You don't need collars or spring clips, either. The plates sit on the floor, supported by the peg and the frame bottom. The bands are color-coded and go up in thickness, from the equivalent of 15 to 120 pounds of added dynamic resistance. The entire frame is just 20 by 26 inches, two feet high, and weighs 33 pounds. It seems a bit oddly shaped to take anywhere, but it could work in a hotel room, on an extended trip. Since it's a solid metal frame, it does not fold for transport or storage.
The frame is black, with a powder-coated finish. Customer reviews are favorable. The frame isn't for everyone--there are other ways to work your wrists without all the bending over.

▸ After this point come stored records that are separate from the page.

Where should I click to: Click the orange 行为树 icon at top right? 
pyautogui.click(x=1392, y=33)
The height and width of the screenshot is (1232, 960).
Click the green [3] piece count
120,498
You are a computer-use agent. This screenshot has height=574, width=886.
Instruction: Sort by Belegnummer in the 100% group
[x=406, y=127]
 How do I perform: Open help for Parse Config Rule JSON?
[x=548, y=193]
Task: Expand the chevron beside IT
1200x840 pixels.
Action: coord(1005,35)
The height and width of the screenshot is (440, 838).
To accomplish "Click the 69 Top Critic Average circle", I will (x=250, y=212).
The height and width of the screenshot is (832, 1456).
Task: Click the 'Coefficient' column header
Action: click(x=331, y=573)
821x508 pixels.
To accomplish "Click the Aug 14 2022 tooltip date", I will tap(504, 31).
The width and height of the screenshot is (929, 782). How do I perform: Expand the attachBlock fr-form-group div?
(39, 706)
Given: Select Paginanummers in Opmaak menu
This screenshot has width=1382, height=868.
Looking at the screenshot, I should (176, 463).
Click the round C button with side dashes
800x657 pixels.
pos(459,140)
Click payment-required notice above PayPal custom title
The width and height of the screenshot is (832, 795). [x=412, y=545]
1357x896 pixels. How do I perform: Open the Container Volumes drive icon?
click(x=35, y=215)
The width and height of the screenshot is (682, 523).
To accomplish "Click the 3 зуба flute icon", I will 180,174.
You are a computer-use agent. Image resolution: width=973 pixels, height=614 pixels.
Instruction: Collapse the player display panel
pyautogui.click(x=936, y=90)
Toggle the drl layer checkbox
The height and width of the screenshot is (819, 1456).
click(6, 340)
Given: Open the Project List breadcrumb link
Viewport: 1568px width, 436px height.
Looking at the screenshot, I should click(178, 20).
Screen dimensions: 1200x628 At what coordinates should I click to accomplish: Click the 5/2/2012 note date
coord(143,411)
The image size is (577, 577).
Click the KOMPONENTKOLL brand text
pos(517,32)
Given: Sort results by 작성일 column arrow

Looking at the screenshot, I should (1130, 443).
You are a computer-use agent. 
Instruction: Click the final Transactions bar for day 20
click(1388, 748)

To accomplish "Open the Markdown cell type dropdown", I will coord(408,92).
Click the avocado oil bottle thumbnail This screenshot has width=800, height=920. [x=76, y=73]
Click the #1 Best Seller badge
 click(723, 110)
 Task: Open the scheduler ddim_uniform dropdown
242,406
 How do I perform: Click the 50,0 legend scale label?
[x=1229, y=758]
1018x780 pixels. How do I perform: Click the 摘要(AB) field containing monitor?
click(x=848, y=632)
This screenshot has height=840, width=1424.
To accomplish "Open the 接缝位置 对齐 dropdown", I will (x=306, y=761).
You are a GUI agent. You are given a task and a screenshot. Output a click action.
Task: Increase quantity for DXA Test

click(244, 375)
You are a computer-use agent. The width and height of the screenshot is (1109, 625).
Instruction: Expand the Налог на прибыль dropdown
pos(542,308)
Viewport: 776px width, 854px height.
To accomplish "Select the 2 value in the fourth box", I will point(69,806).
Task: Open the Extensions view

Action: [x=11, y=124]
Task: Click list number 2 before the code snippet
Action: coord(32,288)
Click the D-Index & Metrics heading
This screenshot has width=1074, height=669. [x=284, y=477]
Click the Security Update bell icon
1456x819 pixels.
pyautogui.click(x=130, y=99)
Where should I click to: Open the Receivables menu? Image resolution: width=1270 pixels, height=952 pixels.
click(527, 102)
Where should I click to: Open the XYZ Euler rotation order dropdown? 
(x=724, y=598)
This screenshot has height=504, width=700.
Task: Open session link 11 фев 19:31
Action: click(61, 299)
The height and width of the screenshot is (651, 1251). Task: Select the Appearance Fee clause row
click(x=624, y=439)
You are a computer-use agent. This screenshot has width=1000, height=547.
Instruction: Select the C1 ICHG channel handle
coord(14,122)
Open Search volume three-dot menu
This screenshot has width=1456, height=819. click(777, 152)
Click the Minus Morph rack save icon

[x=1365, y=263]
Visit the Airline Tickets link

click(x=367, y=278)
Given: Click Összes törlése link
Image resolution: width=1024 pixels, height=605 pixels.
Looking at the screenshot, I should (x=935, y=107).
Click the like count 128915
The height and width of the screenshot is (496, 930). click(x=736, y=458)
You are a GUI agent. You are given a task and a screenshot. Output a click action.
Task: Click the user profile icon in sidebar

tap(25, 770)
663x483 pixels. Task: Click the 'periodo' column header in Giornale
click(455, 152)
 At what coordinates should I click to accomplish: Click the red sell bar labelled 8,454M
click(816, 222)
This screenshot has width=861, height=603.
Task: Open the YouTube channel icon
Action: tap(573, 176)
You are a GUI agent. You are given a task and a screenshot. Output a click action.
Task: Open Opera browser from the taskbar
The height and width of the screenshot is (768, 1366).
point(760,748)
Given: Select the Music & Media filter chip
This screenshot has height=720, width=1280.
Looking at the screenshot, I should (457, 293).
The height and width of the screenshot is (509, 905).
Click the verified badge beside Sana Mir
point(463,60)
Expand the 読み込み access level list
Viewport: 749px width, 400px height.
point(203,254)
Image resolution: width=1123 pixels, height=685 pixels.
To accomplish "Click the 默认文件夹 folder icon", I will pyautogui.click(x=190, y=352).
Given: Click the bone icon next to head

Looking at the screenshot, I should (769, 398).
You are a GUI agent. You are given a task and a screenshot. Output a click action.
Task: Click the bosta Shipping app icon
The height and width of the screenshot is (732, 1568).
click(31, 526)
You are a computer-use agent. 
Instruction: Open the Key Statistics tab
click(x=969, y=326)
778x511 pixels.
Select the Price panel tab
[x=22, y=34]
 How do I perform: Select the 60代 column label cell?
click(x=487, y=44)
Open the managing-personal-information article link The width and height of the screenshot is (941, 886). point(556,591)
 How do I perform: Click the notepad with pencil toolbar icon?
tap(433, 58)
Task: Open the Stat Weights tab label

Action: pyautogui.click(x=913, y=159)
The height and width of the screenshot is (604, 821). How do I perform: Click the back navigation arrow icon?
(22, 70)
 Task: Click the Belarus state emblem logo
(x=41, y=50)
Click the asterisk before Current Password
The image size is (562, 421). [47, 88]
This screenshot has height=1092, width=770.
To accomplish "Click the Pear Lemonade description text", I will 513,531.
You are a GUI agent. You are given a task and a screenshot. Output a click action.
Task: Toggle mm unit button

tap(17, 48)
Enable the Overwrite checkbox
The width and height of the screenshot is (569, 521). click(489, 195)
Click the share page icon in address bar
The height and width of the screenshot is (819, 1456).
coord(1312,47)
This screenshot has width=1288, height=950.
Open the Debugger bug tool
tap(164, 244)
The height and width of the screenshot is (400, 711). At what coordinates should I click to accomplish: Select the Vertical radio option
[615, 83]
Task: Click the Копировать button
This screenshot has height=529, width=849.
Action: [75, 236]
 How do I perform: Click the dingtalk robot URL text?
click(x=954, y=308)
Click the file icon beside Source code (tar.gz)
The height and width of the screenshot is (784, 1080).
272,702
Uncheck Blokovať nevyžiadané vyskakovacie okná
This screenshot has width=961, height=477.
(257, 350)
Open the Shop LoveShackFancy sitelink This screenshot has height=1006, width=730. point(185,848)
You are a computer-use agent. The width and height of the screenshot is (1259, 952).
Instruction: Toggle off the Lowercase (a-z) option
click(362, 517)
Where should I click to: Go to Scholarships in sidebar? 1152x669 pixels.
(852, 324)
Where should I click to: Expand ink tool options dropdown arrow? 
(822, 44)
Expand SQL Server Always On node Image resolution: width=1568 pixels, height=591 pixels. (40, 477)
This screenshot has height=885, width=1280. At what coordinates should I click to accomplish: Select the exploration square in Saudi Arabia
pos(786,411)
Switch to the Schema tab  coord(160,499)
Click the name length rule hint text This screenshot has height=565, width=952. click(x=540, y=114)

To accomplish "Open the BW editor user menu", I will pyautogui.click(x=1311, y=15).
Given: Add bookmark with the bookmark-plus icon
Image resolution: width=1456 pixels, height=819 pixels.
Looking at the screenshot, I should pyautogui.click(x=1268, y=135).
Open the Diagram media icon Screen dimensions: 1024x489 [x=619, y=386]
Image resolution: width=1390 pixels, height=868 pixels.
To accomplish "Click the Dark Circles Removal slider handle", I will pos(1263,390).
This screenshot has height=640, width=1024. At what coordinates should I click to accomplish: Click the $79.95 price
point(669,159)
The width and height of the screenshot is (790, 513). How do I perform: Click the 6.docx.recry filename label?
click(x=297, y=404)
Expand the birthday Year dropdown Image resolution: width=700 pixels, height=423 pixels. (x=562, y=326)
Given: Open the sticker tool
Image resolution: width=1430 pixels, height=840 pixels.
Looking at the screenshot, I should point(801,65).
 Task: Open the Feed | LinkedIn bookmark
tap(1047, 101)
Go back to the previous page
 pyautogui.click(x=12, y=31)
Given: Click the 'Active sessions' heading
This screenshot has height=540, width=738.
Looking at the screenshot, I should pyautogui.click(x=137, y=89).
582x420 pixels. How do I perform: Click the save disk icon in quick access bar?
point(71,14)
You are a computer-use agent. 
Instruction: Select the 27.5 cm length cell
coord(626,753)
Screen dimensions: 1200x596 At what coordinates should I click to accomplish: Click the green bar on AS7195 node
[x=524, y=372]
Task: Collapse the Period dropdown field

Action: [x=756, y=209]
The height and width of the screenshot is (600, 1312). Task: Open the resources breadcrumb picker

If you have a short stand, stool, or even an aerobic step, you can lift the Vice Grip Trainer off the ground without losing any effectiveness, although it will affect your range of motion.
9. The Sure Grip Trainer
Portable, lightweight, simple to use
Long lasting steel construction
No internal parts to break down
Knurled grips for more comfort, security
Won't improve your grip to the extent that weights/bodyweight with blocks will
Our last two products are more for everyday users than for powerlifters or strongman competitors. They will still give you an effective forearm and wrist workout while building your grip beyond what you'd get from a straightforward dumbbell or other resistance training.Read more
First up is the Sure Grip Trainer, by TRS. It looks like a pair of pliers, or maybe a nutcracker. There are units like it at every department store, and usually at fitness equipment stores which stock slightly beefier versions. This one is more durable, effective, and hard to keep closed than any foam padded handle one we have seen.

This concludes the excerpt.